Your goal
Repeat the entries verbatim.

(Stored items)
※
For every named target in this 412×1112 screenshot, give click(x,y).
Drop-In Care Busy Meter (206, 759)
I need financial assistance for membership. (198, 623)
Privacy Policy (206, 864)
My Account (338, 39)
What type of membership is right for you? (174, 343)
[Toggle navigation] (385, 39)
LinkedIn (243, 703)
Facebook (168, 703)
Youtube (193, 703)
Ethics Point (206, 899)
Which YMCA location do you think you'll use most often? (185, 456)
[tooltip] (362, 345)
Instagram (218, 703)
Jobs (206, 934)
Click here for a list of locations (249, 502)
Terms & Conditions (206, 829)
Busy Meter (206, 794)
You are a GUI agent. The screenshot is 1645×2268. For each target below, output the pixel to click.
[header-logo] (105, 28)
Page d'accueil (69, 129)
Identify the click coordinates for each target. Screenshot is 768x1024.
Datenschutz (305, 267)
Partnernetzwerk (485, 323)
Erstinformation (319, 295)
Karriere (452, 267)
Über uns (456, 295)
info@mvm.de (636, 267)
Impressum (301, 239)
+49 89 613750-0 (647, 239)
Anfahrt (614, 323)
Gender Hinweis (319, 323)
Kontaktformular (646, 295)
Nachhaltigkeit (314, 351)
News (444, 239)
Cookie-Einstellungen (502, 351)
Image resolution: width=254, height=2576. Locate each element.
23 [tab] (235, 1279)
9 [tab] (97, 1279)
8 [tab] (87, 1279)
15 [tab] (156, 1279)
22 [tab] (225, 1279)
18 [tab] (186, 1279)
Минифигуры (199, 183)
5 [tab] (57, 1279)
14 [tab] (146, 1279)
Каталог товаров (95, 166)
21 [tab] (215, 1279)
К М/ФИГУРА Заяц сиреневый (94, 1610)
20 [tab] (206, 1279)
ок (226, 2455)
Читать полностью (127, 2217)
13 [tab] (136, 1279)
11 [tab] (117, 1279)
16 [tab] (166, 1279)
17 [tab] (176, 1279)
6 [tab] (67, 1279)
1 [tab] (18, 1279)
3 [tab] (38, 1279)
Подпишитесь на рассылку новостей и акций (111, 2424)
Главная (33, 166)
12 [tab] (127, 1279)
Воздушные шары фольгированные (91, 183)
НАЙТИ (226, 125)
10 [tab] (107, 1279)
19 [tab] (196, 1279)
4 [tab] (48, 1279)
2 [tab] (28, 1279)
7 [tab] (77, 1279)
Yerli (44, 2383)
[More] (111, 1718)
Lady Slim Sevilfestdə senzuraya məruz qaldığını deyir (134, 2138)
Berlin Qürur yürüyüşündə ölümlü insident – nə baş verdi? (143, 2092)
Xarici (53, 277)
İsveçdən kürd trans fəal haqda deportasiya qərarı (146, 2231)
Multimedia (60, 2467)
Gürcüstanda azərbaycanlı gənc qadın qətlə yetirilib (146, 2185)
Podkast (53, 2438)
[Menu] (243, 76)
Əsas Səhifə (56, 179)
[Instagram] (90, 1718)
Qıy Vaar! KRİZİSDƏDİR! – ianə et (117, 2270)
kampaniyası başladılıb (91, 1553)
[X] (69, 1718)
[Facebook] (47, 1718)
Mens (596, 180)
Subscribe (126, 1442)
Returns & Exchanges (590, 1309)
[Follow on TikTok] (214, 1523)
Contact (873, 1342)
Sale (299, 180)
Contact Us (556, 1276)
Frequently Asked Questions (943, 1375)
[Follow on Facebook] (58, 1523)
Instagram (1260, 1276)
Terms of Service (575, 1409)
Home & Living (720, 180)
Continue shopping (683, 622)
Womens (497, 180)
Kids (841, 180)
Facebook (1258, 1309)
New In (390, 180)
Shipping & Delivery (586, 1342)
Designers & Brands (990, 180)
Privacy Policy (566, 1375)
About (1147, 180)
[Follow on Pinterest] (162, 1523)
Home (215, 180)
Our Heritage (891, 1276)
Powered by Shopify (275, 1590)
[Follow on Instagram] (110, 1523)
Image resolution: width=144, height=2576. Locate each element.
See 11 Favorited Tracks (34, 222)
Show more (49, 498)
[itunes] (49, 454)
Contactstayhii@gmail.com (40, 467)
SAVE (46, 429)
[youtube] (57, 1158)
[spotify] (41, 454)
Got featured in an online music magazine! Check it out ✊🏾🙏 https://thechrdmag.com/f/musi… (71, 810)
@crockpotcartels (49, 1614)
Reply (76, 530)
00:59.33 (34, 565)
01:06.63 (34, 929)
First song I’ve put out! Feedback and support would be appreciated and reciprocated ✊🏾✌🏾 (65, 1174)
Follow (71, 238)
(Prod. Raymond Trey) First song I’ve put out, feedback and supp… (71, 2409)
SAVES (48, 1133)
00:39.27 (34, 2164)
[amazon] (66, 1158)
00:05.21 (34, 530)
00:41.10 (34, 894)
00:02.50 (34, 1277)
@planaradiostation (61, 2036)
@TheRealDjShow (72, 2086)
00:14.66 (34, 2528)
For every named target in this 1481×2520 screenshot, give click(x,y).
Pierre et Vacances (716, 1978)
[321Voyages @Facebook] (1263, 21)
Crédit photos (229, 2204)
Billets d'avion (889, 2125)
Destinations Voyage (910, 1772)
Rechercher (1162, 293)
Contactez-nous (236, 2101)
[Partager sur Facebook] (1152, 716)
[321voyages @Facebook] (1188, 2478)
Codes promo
※
Task result
For every named target in this 412×1112 screenshot, give click(x,y).
Drop-In Care Busy Meter (206, 759)
I need financial assistance for membership. (198, 623)
Privacy Policy (206, 864)
My Account (338, 39)
What type of membership is right for you? (174, 343)
[Toggle navigation] (385, 39)
LinkedIn (243, 703)
Facebook (168, 703)
Youtube (193, 703)
Ethics Point (206, 899)
Which YMCA location do you think you'll use most often? (185, 456)
[tooltip] (362, 345)
Instagram (218, 703)
Jobs (206, 934)
Click here for a list of locations (249, 502)
Terms & Conditions (206, 829)
Busy Meter (206, 794)
You are a GUI agent. The screenshot is 1645×2268. For each target below, output the pixel to click.
[header-logo] (105, 28)
Page d'accueil (69, 129)
Identify the click coordinates for each target. Screenshot is 768x1024.
Datenschutz (305, 267)
Partnernetzwerk (485, 323)
Erstinformation (319, 295)
Karriere (452, 267)
Über uns (456, 295)
info@mvm.de (636, 267)
Impressum (301, 239)
+49 89 613750-0 (647, 239)
Anfahrt (614, 323)
Gender Hinweis (319, 323)
Kontaktformular (646, 295)
Nachhaltigkeit (314, 351)
News (444, 239)
Cookie-Einstellungen (502, 351)
Image resolution: width=254, height=2576. Locate each element.
23 [tab] (235, 1279)
9 [tab] (97, 1279)
8 [tab] (87, 1279)
15 [tab] (156, 1279)
22 [tab] (225, 1279)
18 [tab] (186, 1279)
Минифигуры (199, 183)
5 [tab] (57, 1279)
14 [tab] (146, 1279)
Каталог товаров (95, 166)
21 [tab] (215, 1279)
К М/ФИГУРА Заяц сиреневый (94, 1610)
20 [tab] (206, 1279)
ок (226, 2455)
Читать полностью (127, 2217)
13 [tab] (136, 1279)
11 [tab] (117, 1279)
16 [tab] (166, 1279)
17 [tab] (176, 1279)
6 [tab] (67, 1279)
1 [tab] (18, 1279)
3 [tab] (38, 1279)
Подпишитесь на рассылку новостей и акций (111, 2424)
Главная (33, 166)
12 [tab] (127, 1279)
Воздушные шары фольгированные (91, 183)
НАЙТИ (226, 125)
10 [tab] (107, 1279)
19 [tab] (196, 1279)
4 [tab] (48, 1279)
2 [tab] (28, 1279)
7 [tab] (77, 1279)
Yerli (44, 2383)
[More] (111, 1718)
Lady Slim Sevilfestdə senzuraya məruz qaldığını deyir (134, 2138)
Berlin Qürur yürüyüşündə ölümlü insident – nə baş verdi? (143, 2092)
Xarici (53, 277)
İsveçdən kürd trans fəal haqda deportasiya qərarı (146, 2231)
Multimedia (60, 2467)
Gürcüstanda azərbaycanlı gənc qadın qətlə yetirilib (146, 2185)
Podkast (53, 2438)
[Menu] (243, 76)
Əsas Səhifə (56, 179)
[Instagram] (90, 1718)
Qıy Vaar! KRİZİSDƏDİR! – ianə et (117, 2270)
kampaniyası başladılıb (91, 1553)
[X] (69, 1718)
[Facebook] (47, 1718)
Mens (596, 180)
Subscribe (126, 1442)
Returns & Exchanges (590, 1309)
[Follow on TikTok] (214, 1523)
Contact (873, 1342)
Sale (299, 180)
Contact Us (556, 1276)
Frequently Asked Questions (943, 1375)
[Follow on Facebook] (58, 1523)
Instagram (1260, 1276)
Terms of Service (575, 1409)
Home & Living (720, 180)
Continue shopping (683, 622)
Womens (497, 180)
Kids (841, 180)
Facebook (1258, 1309)
New In (390, 180)
Shipping & Delivery (586, 1342)
Designers & Brands (990, 180)
Privacy Policy (566, 1375)
About (1147, 180)
[Follow on Pinterest] (162, 1523)
Home (215, 180)
Our Heritage (891, 1276)
Powered by Shopify (275, 1590)
[Follow on Instagram] (110, 1523)
Image resolution: width=144, height=2576. Locate each element.
See 11 Favorited Tracks (34, 222)
Show more (49, 498)
[itunes] (49, 454)
Contactstayhii@gmail.com (40, 467)
SAVE (46, 429)
[youtube] (57, 1158)
[spotify] (41, 454)
Got featured in an online music magazine! Check it out ✊🏾🙏 https://thechrdmag.com/f/musi… (71, 810)
@crockpotcartels (49, 1614)
Reply (76, 530)
00:59.33 (34, 565)
01:06.63 (34, 929)
First song I’ve put out! Feedback and support would be appreciated and reciprocated ✊🏾✌🏾 (65, 1174)
Follow (71, 238)
(Prod. Raymond Trey) First song I’ve put out, feedback and supp… (71, 2409)
SAVES (48, 1133)
00:39.27 (34, 2164)
[amazon] (66, 1158)
00:05.21 (34, 530)
00:41.10 (34, 894)
00:02.50 (34, 1277)
@planaradiostation (61, 2036)
@TheRealDjShow (72, 2086)
00:14.66 (34, 2528)
For every named target in this 1481×2520 screenshot, give click(x,y).
Pierre et Vacances (716, 1978)
[321Voyages @Facebook] (1263, 21)
Crédit photos (229, 2204)
Billets d'avion (889, 2125)
Destinations Voyage (910, 1772)
Rechercher (1162, 293)
Contactez-nous (236, 2101)
[Partager sur Facebook] (1152, 716)
[321voyages @Facebook] (1188, 2478)
Codes promo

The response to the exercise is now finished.